Baltic observations – I – introduction

The Baltic republics Lithuania, Latvia, and Lithuania, where I spent my summer holiday this year, have much to enjoy for visiting tourists: historic cities with well-preserved mediaeval or Art Nouveau centres, a beautiful countryside with unspoiled forests, bogs and lakes, a friendly coast with sand beaches, dunes and islands. The occasional Molvanian experience notwithstanding, the general level of what is on offer is such that it is often almost impossible to believe that, unlike the former Warsaw Pact countries in Central Europe, this was part of the Soviet Union only fourteen years ago.

Many people in the old EU, myself not excepted until recently, tend to look at the Baltic republics as one big Finland in the making: hi-tech and efficient in their economy, transparent and democratic in their politics. This picture is largely correct. Yet, on closer inspection, traces of the past still remain.
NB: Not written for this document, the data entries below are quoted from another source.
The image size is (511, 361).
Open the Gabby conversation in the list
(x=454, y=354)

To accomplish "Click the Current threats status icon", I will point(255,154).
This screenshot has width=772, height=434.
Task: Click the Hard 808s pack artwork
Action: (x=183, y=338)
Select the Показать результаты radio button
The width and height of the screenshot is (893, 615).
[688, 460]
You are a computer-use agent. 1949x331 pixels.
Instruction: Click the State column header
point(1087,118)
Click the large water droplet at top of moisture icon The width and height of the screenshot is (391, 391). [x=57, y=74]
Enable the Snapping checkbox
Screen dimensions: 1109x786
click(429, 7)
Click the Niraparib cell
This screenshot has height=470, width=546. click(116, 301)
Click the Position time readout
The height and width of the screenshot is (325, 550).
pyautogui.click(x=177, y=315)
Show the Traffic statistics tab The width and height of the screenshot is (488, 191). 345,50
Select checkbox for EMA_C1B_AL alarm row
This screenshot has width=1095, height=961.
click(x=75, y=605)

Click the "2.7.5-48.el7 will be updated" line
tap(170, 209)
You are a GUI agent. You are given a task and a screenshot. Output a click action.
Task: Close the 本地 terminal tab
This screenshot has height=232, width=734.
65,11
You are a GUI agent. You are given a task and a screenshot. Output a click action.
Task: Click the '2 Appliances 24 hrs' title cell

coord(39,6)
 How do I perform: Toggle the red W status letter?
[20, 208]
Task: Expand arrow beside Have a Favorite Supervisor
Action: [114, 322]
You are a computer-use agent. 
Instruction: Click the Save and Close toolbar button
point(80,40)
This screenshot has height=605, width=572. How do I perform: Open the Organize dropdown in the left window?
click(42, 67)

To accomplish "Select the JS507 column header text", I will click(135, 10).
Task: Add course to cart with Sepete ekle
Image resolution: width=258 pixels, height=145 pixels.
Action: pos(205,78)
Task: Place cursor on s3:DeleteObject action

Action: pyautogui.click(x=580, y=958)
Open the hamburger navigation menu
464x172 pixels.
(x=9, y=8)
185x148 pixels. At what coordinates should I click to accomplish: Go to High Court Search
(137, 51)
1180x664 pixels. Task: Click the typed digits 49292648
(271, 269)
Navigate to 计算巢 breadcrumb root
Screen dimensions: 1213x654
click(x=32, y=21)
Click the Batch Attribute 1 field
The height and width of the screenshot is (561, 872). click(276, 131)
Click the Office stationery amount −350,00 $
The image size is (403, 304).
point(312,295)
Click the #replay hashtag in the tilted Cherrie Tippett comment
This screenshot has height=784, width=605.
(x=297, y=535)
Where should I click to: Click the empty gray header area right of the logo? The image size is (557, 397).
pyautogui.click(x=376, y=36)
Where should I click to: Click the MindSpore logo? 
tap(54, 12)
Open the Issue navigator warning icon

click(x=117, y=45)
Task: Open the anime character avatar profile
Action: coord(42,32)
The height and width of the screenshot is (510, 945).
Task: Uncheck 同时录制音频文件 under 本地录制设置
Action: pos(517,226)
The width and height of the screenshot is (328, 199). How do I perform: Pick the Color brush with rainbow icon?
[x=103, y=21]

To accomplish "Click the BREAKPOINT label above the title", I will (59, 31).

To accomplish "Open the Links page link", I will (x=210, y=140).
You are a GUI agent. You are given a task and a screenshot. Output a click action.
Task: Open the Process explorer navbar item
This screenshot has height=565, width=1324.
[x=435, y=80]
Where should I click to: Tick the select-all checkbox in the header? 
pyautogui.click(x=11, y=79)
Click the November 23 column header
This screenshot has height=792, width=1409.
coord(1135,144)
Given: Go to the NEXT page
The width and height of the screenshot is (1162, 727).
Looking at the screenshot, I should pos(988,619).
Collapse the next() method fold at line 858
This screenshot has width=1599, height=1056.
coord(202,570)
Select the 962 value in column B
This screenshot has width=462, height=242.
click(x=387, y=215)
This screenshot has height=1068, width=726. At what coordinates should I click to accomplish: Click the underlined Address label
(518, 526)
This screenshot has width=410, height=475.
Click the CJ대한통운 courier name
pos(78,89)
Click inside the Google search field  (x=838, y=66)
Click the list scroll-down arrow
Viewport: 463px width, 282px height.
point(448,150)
There are of course the obvious ones which have to do with incomes and the economic situation: According to Eurostat figures, all three of the Baltic countries’ inhabitants saw their purchasing power rank bottom of the EU25 list in 2002, with predictions for 2006 showing not much of a change in this respect.

But figures also show solid GDP growth rates in the order of 5% or more over the entire region – and even if Latvia remains bottom of the GDP list over that entire period, it will have seen its GDP per head (in purchasing power standard, PPS) rise from 39% to 47.8% of the EU average. This is quite something. And I have to say that the buzz was palpable in all the cities we visited, perhaps most of all in Riga. There was constantly this exciting feeling you get almost nowhere in the old EU: the feeling of an abundancy of opportunities everywhere around you, and plenty of evidence of people grabbing them, setting up businesses and realising new ideas. So yes, the Baltic economies are burdened with the heritage of their communist past, but they are dealing with it pretty well and developments are going fast in the right direction.

The economic heritage, however, is a relatively superficial thing. Value patterns are much more difficult to change. This is, to an extent, a good thing, as it means that the totalitarian regimes of Nazis and Soviets that occupied the Baltic region for most of the past century (the latter did so twice) have not been able to impose their value systems (or lack thereof) as effectively as they wanted. On the other hand, this also means less palatable value patterns (whether they developed before the occupation, during the occupation, or as a reaction to occupation) may also survive longer than one might wish for.

I came across a few examples where values patterns, at the very least, evoke questions, which I intend to deal with in three future posts:

  • Dealing with the past – a case study on occupation museums
  • Gay prides – soviet values and post-soviet diversity
  • The nationality question – dealing with the Russian minority

I should add immediately that they are by no means typical for the Baltic region alone: similar issues are at stake in other countries of the former Eastern Bloc, and it is not difficult to link most of them, one way or another, to issues currently discussed in countries of the old EU which also have to do with questions of identity, fear and responsibility.

So in a way, you could always consider this short series on the Baltics as a case study in the broader perspective of Central and Eastern European values in particular, or European values in general.

One Response to “Baltic observations – I – introduction”

  1. Pascal Van Hecke Says:

    From: http://radio.weblogs.com/0114726/2003/04/09.html#a392

    “”My favorite explanation of the differences of the Baltic countries is the story of how Lenin statues fell when their freedom was realized.

    In Lithuania, the people gathered en-mass to beat it to a pulp.
    In Latvia, a committee was formed and after much deliberation it was carted away.
    In Estonia, some called a Finnish crane company via cell phone and it was removed promptly.”